PROMPT. Reproduce the following lines verbatim, from the line containing "Task: Expand the ranking Details chevron" to the line containing "pos(384,209)", both included.

* start *

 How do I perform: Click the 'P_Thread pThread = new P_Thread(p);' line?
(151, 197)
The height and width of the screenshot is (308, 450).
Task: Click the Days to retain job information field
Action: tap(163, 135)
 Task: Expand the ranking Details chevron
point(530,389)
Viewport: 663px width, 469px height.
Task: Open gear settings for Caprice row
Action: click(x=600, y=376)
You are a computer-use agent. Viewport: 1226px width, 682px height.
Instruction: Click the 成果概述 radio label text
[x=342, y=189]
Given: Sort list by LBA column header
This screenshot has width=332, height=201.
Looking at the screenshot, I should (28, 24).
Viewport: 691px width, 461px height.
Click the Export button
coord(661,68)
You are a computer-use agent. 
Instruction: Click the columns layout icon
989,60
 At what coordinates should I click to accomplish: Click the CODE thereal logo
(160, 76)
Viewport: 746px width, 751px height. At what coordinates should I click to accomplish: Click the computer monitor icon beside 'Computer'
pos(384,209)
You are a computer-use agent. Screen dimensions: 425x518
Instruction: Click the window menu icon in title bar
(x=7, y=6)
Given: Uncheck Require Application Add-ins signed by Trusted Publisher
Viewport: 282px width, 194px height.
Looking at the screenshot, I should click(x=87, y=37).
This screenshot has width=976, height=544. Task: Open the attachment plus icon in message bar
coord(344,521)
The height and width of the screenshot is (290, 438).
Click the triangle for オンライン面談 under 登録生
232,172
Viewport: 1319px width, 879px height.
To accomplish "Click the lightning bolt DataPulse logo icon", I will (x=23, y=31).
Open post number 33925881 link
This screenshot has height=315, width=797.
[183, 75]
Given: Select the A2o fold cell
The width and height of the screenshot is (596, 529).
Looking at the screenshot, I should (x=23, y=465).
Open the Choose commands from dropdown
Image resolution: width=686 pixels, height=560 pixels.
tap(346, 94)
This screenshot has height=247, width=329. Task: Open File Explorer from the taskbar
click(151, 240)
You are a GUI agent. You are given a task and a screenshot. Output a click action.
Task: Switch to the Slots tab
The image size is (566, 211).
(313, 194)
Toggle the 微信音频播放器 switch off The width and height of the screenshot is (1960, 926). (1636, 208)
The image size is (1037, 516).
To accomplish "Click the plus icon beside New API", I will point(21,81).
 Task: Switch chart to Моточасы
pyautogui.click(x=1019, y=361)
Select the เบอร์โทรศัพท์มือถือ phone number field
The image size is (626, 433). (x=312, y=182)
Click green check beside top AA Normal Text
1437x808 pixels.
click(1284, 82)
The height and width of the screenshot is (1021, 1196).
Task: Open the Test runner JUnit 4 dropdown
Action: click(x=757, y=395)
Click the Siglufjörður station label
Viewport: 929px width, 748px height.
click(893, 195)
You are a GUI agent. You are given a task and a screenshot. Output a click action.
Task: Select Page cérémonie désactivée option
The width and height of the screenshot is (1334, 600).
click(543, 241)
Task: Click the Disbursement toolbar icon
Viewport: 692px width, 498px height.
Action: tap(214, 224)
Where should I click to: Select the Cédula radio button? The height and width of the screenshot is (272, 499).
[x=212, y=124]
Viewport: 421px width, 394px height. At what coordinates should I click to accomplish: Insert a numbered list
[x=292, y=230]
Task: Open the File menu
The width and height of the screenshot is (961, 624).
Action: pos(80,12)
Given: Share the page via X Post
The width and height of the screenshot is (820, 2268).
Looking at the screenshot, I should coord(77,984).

* end *

EXERCISE RESPONSE.
 Task: Expand the ranking Details chevron
point(530,389)
Viewport: 663px width, 469px height.
Task: Open gear settings for Caprice row
Action: click(x=600, y=376)
You are a computer-use agent. Viewport: 1226px width, 682px height.
Instruction: Click the 成果概述 radio label text
[x=342, y=189]
Given: Sort list by LBA column header
This screenshot has width=332, height=201.
Looking at the screenshot, I should (28, 24).
Viewport: 691px width, 461px height.
Click the Export button
coord(661,68)
You are a computer-use agent. 
Instruction: Click the columns layout icon
989,60
 At what coordinates should I click to accomplish: Click the CODE thereal logo
(160, 76)
Viewport: 746px width, 751px height. At what coordinates should I click to accomplish: Click the computer monitor icon beside 'Computer'
pos(384,209)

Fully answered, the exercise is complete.